-- What this task involves --
Transcribe the entries that follow, word for word.
>>>
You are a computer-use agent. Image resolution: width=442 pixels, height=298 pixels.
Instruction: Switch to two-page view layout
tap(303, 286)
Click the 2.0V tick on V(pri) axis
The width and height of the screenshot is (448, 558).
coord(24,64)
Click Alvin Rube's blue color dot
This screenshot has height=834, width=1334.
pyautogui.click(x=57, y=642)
<<<
-- The completed task --
You are a computer-use agent. Image resolution: width=442 pixels, height=298 pixels.
Instruction: Switch to two-page view layout
tap(303, 286)
Click the 2.0V tick on V(pri) axis
The width and height of the screenshot is (448, 558).
coord(24,64)
Click Alvin Rube's blue color dot
This screenshot has height=834, width=1334.
pyautogui.click(x=57, y=642)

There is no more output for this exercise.